真夏のNHKホールに響いた4人の「ぼくはおまえを愛している」
放送部の甲子園NHK杯の朗読部門決勝、異例の事態が起こった
放送部員にとっての甲子園「NHK杯全国高校放送コンテスト」の決勝は、紅白歌合戦の舞台として有名なNHKホールで行われる。
NHKホールという舞台で朗読できるのは、5000人を超える参加者の中から10人だけだ。
今から9年前の第55回大会での朗読部門の決勝で異例の事態が起こった。
決勝進出者10人中、4人が同じシーンを読んだのだ。
切り取り方が一文多い・少ないなどの若干の違いはあるが、もろかぶりと言ってもいい。
NHK杯の朗読部門では毎年5冊の作品が指定され、そこから2分間で読める部分を抽出して朗読する。
そのたった2分間が10人中4人、決勝でかぶった。
もちろん、朗読しやすいシーンや魅力的なシーンを多くの人が選ぶのだから原稿がかぶること自体は珍しくない。
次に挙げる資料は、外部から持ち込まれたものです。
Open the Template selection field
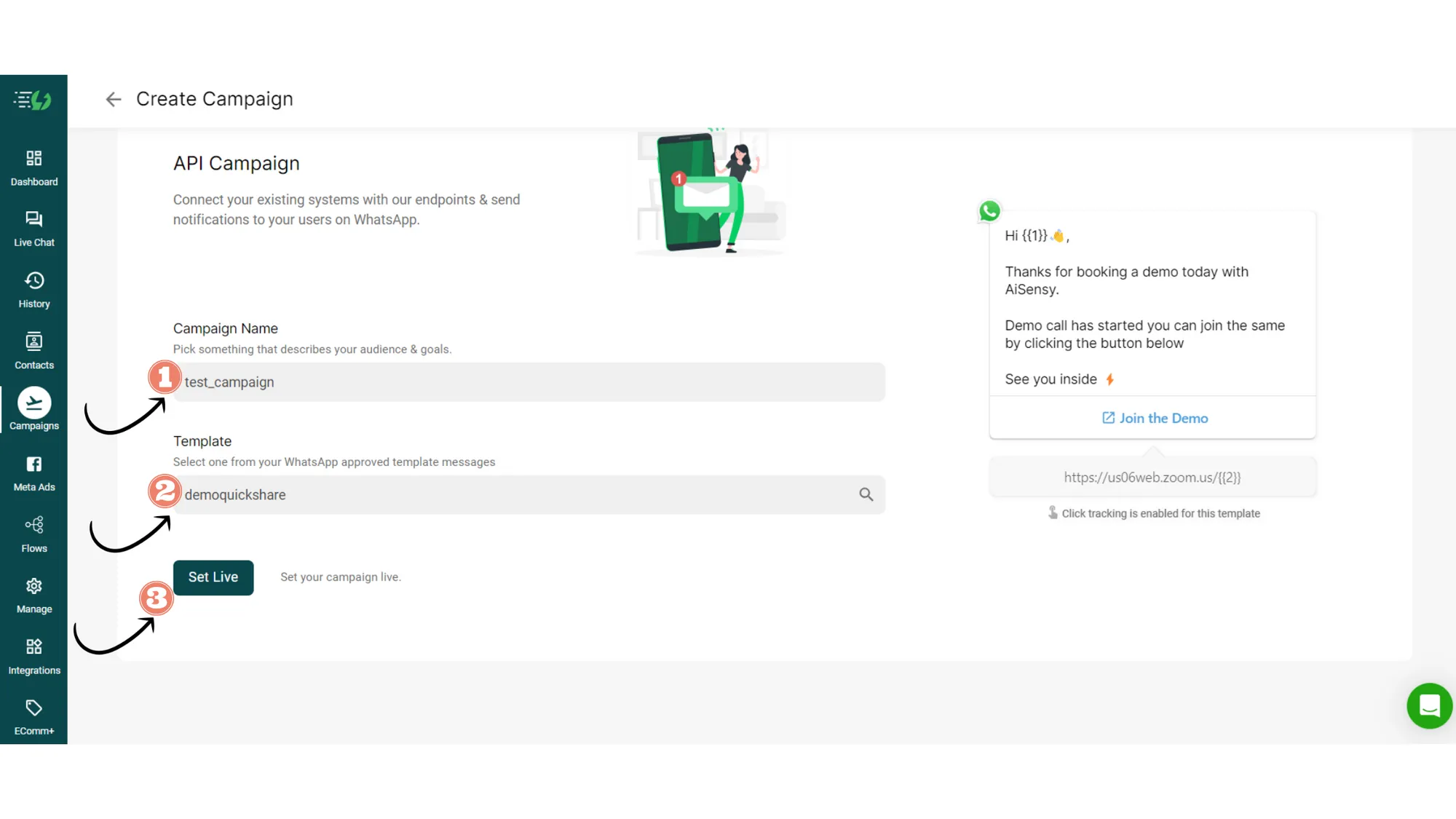This screenshot has height=819, width=1456. 510,495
だが、決勝でここまで同じシーンが読まれることは異例であった。
そのシーンは梶井基次郎作『雪後』の一場面だ。
ロシアの短編小説として出てくる。
作品の中の作品という一癖ある設定にも関わらず、なぜこぞって読みたがったのか。
その答えは決勝の舞台を見た人間なら誰もが理解できた。
このシーンには印象的な言葉が二度出てくる。
「ぼくはおまえを愛している」
雪すべりをする少女と少年、そしてこのセリフは少年の少女への愛の告白…、と解釈できる(少年がこのセリフを発していないとする解釈もある)。
暑い夏の日の静まり返ったNHKホールに、4人の高校生の「ぼくはおまえを愛している」が響いた。
同じセリフでも色が違い、音が違い、表情が違う。
ただ共通していたのは、その声がみな若くまっすぐで透き通っていたことだ。
高校生なりの「ぼくはおまえを愛している」は、きっと日本中で行われた予選大会でも、多くの審査員の心に響いたであろう。
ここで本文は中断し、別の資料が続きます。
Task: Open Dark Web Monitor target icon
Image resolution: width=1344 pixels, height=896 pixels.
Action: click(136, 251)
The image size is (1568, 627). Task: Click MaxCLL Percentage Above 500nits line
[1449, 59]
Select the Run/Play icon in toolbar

「愛している」という言葉、しかも雪景色でのウブな少年と少女のやりとり…、こんな「萌える」シーンそうそうない。
セリフではないが「ぼくはおまえを愛している」と聞こえた時の少女の
「胸がドキドキした。」
という描写もたまらなく愛おしい。
近代小説にだって「萌え」はある!
ひねりのないまっすぐな文章は、いつだって人の心を揺さぶる。
決勝が終わって、この異例の事態に様々な解釈があったが、私が一番納得したのは「人は『愛している』と言いたいし、言われたい」という結論だ。
何より「ぼくはおまえを愛している」と、自分なりの声で聞き手に伝えようとする4人の姿は美しかった。
努力によって夢を叶え、大舞台で朗読するという恐怖と戦いながらNHKホールで堂々と「愛している」と語りかけるあの4人の姿を思い出すと、今でも泣きそうになる。
全力で表現に打ちこむ高校生の姿に、その時限りの儚い美しさを感じたせいかもしれない。
もしくは「愛している」と言いたい・言われたいからかもしれない。
「愛している」という言葉も、あの時の4人の姿も、ひたむきで美しく強い。
このときの2分間の4人の朗読は胸が苦しくなる痛い快感と共に、私を勇気づけてくれる。